■ Problem to work on:
Retype every entry below exactly as it stands.

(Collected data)
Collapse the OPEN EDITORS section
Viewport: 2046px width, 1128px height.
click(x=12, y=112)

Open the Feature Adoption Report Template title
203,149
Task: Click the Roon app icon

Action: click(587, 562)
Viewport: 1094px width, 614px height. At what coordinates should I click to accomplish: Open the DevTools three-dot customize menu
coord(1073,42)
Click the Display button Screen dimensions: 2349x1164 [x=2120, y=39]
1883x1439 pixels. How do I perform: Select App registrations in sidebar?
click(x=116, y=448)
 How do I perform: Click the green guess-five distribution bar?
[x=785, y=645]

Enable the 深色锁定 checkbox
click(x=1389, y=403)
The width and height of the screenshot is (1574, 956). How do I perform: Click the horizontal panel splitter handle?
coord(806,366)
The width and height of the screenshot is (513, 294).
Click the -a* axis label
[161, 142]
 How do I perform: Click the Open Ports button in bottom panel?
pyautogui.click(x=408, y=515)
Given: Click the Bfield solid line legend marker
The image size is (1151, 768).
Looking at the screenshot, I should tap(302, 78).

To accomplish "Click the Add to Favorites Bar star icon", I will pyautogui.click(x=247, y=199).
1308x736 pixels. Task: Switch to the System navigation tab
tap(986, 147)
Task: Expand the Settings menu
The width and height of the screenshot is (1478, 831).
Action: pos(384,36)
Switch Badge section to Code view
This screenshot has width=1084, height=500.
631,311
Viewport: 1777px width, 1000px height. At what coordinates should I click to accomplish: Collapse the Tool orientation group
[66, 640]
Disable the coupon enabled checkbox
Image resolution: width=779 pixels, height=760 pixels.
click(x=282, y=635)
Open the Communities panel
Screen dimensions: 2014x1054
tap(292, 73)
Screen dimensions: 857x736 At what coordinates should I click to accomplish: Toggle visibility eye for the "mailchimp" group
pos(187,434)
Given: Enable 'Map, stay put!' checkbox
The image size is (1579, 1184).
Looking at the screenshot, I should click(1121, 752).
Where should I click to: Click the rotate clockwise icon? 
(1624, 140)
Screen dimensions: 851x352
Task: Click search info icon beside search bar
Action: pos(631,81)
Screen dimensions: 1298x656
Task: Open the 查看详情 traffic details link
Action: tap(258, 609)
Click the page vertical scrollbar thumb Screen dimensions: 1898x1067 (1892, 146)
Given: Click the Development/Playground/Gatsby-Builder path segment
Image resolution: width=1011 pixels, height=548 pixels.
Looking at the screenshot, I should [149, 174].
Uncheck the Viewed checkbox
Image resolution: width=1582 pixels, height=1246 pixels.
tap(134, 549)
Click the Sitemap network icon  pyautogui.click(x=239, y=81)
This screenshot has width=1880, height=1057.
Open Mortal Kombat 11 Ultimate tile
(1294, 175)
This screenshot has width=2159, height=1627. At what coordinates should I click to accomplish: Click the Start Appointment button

■ Result of the task:
Collapse the OPEN EDITORS section
Viewport: 2046px width, 1128px height.
click(x=12, y=112)

Open the Feature Adoption Report Template title
203,149
Task: Click the Roon app icon

Action: click(587, 562)
Viewport: 1094px width, 614px height. At what coordinates should I click to accomplish: Open the DevTools three-dot customize menu
coord(1073,42)
Click the Display button Screen dimensions: 2349x1164 [x=2120, y=39]
1883x1439 pixels. How do I perform: Select App registrations in sidebar?
click(x=116, y=448)
 How do I perform: Click the green guess-five distribution bar?
[x=785, y=645]

Enable the 深色锁定 checkbox
click(x=1389, y=403)
The width and height of the screenshot is (1574, 956). How do I perform: Click the horizontal panel splitter handle?
coord(806,366)
The width and height of the screenshot is (513, 294).
Click the -a* axis label
[161, 142]
 How do I perform: Click the Open Ports button in bottom panel?
pyautogui.click(x=408, y=515)
Given: Click the Bfield solid line legend marker
The image size is (1151, 768).
Looking at the screenshot, I should tap(302, 78).

To accomplish "Click the Add to Favorites Bar star icon", I will pyautogui.click(x=247, y=199).
1308x736 pixels. Task: Switch to the System navigation tab
tap(986, 147)
Task: Expand the Settings menu
The width and height of the screenshot is (1478, 831).
Action: pos(384,36)
Switch Badge section to Code view
This screenshot has width=1084, height=500.
631,311
Viewport: 1777px width, 1000px height. At what coordinates should I click to accomplish: Collapse the Tool orientation group
[66, 640]
Disable the coupon enabled checkbox
Image resolution: width=779 pixels, height=760 pixels.
click(x=282, y=635)
Open the Communities panel
Screen dimensions: 2014x1054
tap(292, 73)
Screen dimensions: 857x736 At what coordinates should I click to accomplish: Toggle visibility eye for the "mailchimp" group
pos(187,434)
Given: Enable 'Map, stay put!' checkbox
The image size is (1579, 1184).
Looking at the screenshot, I should click(1121, 752).
Where should I click to: Click the rotate clockwise icon? 
(1624, 140)
Screen dimensions: 851x352
Task: Click search info icon beside search bar
Action: pos(631,81)
Screen dimensions: 1298x656
Task: Open the 查看详情 traffic details link
Action: tap(258, 609)
Click the page vertical scrollbar thumb Screen dimensions: 1898x1067 (1892, 146)
Given: Click the Development/Playground/Gatsby-Builder path segment
Image resolution: width=1011 pixels, height=548 pixels.
Looking at the screenshot, I should [149, 174].
Uncheck the Viewed checkbox
Image resolution: width=1582 pixels, height=1246 pixels.
tap(134, 549)
Click the Sitemap network icon  pyautogui.click(x=239, y=81)
This screenshot has width=1880, height=1057.
Open Mortal Kombat 11 Ultimate tile
(1294, 175)
This screenshot has width=2159, height=1627. At what coordinates should I click to accomplish: Click the Start Appointment button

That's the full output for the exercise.